Getting to know Sophia – a conversation

Sophia Nugent-Siegal

Sophia, in hospital, 2013

Why should you wish to find out about this young woman who died at the age of 22?

In fact, Sophia has, for someone so young, left a substantial body of work—work which, at this cusp of two centuries, is acutely aware of its place within time, looking both forwards and backwards in history.

Moreover, Sophia was a thoughtful and astute observer of the world around her, with a wisdom that really was beyond her years.

I wish I was like Boswell and had jotted down Sophia’s conversation, as Boswell did Johnson’s—but I did not. I did not expect my beautiful daughter, my vivid, vibrant Sophie, to die at the age of 22. I hoped that she would have so much more of life to record for herself all she wished to say.

Quite simply, what Sophie had to say was worth listening to. She was such an entertaining and engaging conversationalist—funny, learned, insightful. She made every day intellectually stimulating, every day meaningful and alive. Sophie had a way of threading knowledge and scholarship into contemporary life that gave depth and significance to the most ordinary experience.

Sophie's wall

Part of the wall where Sophia put up images that interested her—Audrey Hepburn, for example, here perched elegantly beside TS Eliot and John Cleese.

Discussions could range over politics, philosophy, poetics, theology, history, art, classic films, fashion, science fiction and cult TV (broadly defined into the new technologies where Sophie saw a lot of the sharp edge of contemporary creativity taking place).

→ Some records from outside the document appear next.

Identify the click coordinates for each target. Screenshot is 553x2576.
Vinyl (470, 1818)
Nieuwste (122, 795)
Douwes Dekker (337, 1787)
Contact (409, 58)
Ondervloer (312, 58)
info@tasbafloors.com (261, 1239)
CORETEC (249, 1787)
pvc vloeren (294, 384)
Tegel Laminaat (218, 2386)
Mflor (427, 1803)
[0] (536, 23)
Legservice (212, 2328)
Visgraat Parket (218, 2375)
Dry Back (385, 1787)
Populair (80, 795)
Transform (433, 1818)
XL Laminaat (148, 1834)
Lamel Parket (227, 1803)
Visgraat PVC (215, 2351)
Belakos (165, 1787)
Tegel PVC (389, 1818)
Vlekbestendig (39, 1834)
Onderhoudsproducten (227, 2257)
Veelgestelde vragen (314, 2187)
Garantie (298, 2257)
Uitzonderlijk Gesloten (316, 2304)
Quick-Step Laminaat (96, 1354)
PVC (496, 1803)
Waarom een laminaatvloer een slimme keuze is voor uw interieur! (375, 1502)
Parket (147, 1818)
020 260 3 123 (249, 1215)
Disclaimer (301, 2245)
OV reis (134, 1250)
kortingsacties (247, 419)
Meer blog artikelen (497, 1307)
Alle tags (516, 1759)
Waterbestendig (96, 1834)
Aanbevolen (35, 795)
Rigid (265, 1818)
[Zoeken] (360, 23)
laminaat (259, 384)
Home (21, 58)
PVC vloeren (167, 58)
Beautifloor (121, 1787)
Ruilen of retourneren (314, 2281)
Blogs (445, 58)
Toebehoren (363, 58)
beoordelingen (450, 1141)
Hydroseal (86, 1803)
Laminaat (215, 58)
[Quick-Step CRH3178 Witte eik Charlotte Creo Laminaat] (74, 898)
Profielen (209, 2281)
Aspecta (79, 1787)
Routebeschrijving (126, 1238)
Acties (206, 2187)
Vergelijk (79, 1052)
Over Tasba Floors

What would philosopher John Locke have to say about the Cylons in Battlestar Galactica, with their separate experience but at least partially shared access to memory, given his concept of memory as necessary to identity? To what extent is Gaius Baltar in BSG a clever re-working of the Odysseus character (“the man of twists and turns”, Soph would say, quoting Homer), a flawed everyman on a starship? Charles Dickens would probably be working in TV if he was alive, but in which genre? Period dramas? Crime series? Reality TV? Gloomy BBC adaptations of social realist novels? Or slightly weird, hallucinogenic puzzlers like Life on Mars? America is often seen as a re-boot of ancient Rome, but isn’t its worldview really more reflective of the agonistic imperatives of Classical Athens? Western Europe has spent centuries avoiding contemplating the civilisational impact of The Great Schism (between Orthodox and Catholic churches), Russia however has a very different perspective—will the next two hundred years see Russia positioning itself within Europe as inheritor of the mantle of a “re-imagined” Christendom? The twenty-first century is most likely going to see the rise of empires with far longer historical memories than the West, what will post-post-modernist thought have to say about relativism in a world where cultural assertion is inevitably going to be a geopolitical goal? If you were escaping a cataclysm, like one of the scholars fleeing the destruction of Byzantium’s Constantinople by the invading Islamic armies of the Turks, which precious texts would you pack in your saddlebags (in an historian’s take on Desert Island Discs)? What books are so important to you—as in Bradbury’s Fahrenheit 451—that you would risk your very life to save them?

SophiaThese are some of the conversations with Sophie I have had, the kinds of discussions one had with Sophie on a daily basis. A conversation with her was an intellectual roller coaster, exhilarating, never trivial, sometimes confronting, always thought-provoking—you just had to hang on for the ride!

And Sophie made me laugh. I hear her amused, scholarly yet youthful voice when I read the blog posts she wrote (too few—she was too busy really to devote much time to it). When she says, dryly, of Game of Thrones (the TV series), that “…I could watch Cersei and Tyrion move chairs with sarcastic expressions for a whole episode”, it makes me laugh still—and I miss terribly the wise and witty young woman who wrote it.

The people who come to this website will never have met her, she is a stranger to you—however, here you will find Sophia in her life and thought, especially in the selection from her work, in her own words.

I wish you had known her. Perhaps some of you will find that you feel you do.